Tony Parker, as a younger player, was tasked with leading a championship contender and his doubters said that he couldn't do it. Not because he didn't have the skills but because he just couldn't...yet.

Have you seen him play recently? He's amazing. Tear drops, off-speed dribbles, crossovers, through the leg passes, open jumpers, crisp passes, the tear drops! He's annihilating the competition and proving to be unstoppable as a mature player. All the talk of trading him for Jason Kidd a few years ago? Well, who would you rather have now? An aging (but still great) Jason Kidd? Or a still up-and-coming Tony Parker, three time -- soon to be four -- world champion?

The promise of potential demands patience.

I think that when people look at anyone a half-generation (or more) younger than them, they see their raw skills but they also see the roadblocks of inexperience and immaturity. You can't force someone to learn things. You can't force someone to take your word as bond. Fathers try to do it with their sons but it's rarely possible to force feed the young with the wisdom of the old. People grow at their own pace and the only thing to do is to give them room, and a safe place, to do it in.

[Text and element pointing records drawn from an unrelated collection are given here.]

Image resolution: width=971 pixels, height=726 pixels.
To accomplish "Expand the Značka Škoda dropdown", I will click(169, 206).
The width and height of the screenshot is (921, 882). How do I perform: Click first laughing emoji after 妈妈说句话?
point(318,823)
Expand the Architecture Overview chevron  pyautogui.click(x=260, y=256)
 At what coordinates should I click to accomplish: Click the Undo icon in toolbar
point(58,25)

Not to say that I'm wiser or more mature than any of my peers (far from it), but in a way, I've wanted people to grow, to get on that level. This recent trip to New York, I saw so many friends in a new light. A more beautiful light, as people are starting to grow into themselves, to fulfill their personal potential, and to actively and naturally change their auras. It's like in re-connecting with everyone, I feel like what I'm re-connecting with is an "evolved" version of them. That's age isn't it? You go away for three years and people have grown.

Life has happened since the last time I visited Manhattan, changes are bound to occur. In the case of the people I know there, it's been all positive, all of it.

Hell, for myself, I feel like I'm finally growing (up), by leaps and bounds, definitely a little bit late, but I'm finally doing it. I'm starting to get comfortable with the idea of myself. I always was to an extent but that was a false sense of security. Like being comfortable at the little kid table but unable and unwilling to step up to the adult table. Well, I'd like to move up in weight class now, I want to play with the big boys.

I want to earn the respect of others -- not just to get it. I want to have The Big Fundamental look upon me as an equal, as someone he/she can really count on and appreciate. I'm indescribably, and perhaps undeservedly, happy because I went to New York to unburden myself and instead I found that there was no burden but rather people who had already lifted the weight off my shoulders. And in turn, I hope to be able to support them. To support everybody really. And if that's not the most megalomaniac thing I could say right now, I don't know what is.